Il problema dei rifiuti in Campania, la questione della difesa del potere d'acquisto di salari e pensioni, interventi in favore della famiglia sono fra le priorità cui la politica deve dare risposte. E' questo il bilancio fatto dal presidente della Cei Angelo Bagnasco dell'importante e delicato passaggio politico e sociale attraversato dal nostro Paese dopo le elezioni del 13 e 14 aprile.
''Non possiamo ora, nella nuova situazione - ha affermato il presidente dei vescovi italiani inaugurando la 58esima assemblea generale della Cei - non sperare che in tutti vi sia una più forte responsabilità in ordine all'affronto dei grandi problemi che affliggono il Paese, e ai quali bisogna saper dare ora risposte sagge ma anche sollecite: non tanto nell'interesse dell'una e dell'altra parte politica o componente sociale, ma anzitutto per il bene comune della nazione''. ''Vorremmo per un istante, e in nome della nostra specifica responsabilità - ha proseguito - insistere sul fattore tempo, che anche moralmente è un elemento decisivo in ordine ad una politica buona: ci sono lungaggini e palleggiamenti che, oltre ad essere irrazionali e autolesionistici, offendono i cittadini, che attendono risposta in ordine ai beni che sono essenziali alla vita e alla dignità umana''.

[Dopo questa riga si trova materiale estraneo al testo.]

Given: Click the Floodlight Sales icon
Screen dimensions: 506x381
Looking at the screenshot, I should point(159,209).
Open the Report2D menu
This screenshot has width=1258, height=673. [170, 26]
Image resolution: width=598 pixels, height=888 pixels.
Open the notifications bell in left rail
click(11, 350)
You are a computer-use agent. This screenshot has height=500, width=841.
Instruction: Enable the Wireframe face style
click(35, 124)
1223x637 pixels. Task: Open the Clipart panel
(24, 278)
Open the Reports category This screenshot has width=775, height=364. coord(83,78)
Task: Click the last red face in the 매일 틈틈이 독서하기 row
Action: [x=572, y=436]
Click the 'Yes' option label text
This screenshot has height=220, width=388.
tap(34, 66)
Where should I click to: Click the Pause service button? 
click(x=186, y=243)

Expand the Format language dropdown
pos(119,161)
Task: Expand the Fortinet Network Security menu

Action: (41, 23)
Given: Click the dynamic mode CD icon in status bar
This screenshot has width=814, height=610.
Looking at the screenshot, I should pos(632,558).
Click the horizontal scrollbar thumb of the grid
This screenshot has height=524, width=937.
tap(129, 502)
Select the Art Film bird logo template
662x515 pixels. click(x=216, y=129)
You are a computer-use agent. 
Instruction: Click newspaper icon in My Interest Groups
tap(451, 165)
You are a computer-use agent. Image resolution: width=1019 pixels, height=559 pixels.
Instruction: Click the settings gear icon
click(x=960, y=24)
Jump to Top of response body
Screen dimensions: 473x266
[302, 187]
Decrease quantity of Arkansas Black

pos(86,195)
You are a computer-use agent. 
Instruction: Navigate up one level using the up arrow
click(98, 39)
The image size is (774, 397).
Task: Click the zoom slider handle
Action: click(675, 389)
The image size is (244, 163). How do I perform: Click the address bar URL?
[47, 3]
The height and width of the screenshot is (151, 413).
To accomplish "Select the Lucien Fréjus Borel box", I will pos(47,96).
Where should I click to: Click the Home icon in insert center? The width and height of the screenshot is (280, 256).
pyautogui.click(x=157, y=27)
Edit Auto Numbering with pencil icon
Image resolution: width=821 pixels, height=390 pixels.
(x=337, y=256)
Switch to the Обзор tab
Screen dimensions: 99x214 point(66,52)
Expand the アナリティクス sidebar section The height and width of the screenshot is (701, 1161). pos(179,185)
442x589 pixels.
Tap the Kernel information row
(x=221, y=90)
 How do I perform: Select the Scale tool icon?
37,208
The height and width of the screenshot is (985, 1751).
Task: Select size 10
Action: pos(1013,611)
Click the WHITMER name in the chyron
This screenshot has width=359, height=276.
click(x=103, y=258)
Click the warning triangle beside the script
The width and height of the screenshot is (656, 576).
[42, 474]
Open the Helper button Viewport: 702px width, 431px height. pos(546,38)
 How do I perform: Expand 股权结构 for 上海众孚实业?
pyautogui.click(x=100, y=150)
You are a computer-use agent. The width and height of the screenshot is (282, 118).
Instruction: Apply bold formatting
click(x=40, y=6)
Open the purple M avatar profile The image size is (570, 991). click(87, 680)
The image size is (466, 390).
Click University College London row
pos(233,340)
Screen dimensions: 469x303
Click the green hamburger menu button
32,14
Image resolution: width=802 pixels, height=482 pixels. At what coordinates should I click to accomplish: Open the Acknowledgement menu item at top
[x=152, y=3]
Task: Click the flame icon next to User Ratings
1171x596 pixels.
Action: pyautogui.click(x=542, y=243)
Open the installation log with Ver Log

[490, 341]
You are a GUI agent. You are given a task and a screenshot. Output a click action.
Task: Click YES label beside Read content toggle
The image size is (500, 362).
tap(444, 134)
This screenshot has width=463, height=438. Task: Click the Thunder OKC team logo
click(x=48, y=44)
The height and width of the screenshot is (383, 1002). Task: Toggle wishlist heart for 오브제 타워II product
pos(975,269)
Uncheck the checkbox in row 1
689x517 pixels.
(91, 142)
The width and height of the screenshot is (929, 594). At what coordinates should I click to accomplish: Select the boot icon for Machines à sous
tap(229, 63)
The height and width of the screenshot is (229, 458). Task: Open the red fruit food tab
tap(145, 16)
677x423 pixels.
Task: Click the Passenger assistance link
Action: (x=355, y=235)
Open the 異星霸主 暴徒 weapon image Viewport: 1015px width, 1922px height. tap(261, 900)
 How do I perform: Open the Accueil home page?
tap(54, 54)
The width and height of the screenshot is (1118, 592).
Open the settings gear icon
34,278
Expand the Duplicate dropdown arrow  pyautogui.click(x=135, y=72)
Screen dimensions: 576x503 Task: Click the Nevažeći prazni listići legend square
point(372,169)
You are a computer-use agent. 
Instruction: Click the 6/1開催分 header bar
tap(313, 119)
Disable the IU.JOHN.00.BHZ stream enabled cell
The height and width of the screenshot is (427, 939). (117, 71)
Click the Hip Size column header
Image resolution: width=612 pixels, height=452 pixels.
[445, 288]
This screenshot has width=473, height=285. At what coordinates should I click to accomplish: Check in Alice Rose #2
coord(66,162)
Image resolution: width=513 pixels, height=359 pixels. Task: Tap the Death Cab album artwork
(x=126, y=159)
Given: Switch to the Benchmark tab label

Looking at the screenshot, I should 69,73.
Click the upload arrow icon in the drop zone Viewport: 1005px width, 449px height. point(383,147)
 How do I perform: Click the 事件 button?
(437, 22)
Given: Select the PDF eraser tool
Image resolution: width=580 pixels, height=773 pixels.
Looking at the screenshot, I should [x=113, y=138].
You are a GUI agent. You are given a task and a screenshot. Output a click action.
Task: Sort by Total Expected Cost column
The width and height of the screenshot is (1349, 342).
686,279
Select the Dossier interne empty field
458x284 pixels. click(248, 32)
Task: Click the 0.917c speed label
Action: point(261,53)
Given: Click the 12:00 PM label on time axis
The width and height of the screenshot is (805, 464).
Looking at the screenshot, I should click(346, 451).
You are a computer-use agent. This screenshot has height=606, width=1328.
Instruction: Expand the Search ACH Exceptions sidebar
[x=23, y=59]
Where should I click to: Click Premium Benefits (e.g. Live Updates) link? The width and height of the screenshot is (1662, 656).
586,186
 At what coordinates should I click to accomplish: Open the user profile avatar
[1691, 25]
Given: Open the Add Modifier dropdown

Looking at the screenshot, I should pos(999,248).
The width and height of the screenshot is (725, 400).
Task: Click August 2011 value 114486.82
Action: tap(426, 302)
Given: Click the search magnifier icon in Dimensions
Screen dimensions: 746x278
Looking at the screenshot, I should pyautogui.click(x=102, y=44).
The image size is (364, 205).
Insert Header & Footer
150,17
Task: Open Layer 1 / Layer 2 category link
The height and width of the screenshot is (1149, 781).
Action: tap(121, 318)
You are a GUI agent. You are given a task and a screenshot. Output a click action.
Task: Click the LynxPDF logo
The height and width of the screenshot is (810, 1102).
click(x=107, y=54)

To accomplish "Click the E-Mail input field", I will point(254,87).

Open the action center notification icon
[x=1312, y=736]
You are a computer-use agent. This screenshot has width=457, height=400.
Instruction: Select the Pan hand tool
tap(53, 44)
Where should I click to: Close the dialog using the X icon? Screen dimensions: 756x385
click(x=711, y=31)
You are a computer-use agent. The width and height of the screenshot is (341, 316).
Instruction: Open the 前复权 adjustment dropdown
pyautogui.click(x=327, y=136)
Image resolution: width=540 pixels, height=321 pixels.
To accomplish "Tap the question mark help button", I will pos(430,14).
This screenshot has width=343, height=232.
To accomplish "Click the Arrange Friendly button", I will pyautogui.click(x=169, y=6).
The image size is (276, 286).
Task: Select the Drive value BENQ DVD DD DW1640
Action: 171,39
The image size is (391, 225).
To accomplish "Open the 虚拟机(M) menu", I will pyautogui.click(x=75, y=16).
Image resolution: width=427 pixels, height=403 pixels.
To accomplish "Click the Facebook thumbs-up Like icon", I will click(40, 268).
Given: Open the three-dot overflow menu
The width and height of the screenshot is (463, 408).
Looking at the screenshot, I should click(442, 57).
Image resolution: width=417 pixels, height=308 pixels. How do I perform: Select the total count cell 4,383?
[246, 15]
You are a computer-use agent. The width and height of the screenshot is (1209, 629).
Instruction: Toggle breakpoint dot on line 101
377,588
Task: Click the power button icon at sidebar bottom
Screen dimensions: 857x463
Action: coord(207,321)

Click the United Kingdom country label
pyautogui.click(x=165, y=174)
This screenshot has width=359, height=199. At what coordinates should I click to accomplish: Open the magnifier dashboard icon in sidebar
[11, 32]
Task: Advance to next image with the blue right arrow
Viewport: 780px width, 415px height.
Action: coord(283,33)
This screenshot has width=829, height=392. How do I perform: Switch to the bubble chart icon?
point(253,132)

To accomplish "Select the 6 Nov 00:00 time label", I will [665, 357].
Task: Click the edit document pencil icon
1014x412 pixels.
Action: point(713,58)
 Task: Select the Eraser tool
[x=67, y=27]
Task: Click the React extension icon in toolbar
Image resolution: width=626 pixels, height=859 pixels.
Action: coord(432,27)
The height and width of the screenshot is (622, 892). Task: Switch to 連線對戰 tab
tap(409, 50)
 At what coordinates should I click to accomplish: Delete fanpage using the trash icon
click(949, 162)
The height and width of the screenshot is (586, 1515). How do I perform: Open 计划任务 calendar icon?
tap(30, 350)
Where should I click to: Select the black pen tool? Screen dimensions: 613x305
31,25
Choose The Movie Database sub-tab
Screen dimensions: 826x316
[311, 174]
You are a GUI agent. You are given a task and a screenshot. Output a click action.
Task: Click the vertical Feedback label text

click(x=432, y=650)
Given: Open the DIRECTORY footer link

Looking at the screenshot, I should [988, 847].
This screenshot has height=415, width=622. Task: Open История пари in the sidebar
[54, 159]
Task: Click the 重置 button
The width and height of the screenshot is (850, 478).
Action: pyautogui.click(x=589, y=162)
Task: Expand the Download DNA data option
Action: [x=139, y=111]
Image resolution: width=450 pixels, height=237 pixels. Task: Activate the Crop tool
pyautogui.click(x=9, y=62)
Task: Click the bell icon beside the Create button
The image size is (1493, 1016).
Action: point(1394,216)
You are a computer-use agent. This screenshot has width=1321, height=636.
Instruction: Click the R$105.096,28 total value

Quindi il cardinale si è soffermato sui nodi principali che attendono di essere sciolti a cominciare dalla questione dei rifiuti in Campania: ''Oltre al problema gravissimo e urgente dei rifiuti urbani della Campania - ha detto Bagnasco - per la cui soluzione all'intervento delle pubbliche autorità deve corrispondere la responsabile collaborazione delle popolazioni, una serie di attese si apposta sul fronte degli stipendi e delle pensioni, per una difesa reale del potere d'acquisto, un'altra serie riguarda la famiglia: dall'emergenza abitativa alle iniziative di sostegno della maternità''.
Dal presidente della Cei è arrivato anche un monito sul tema immigrazione, al centro del dibattito politico nazionale e di alcuni importanti provvedimenti del governo. '' No a soluzione di emergenza che si trasformano in ghetti intollerabili, sì a un nuovo patto di cittadinanza''.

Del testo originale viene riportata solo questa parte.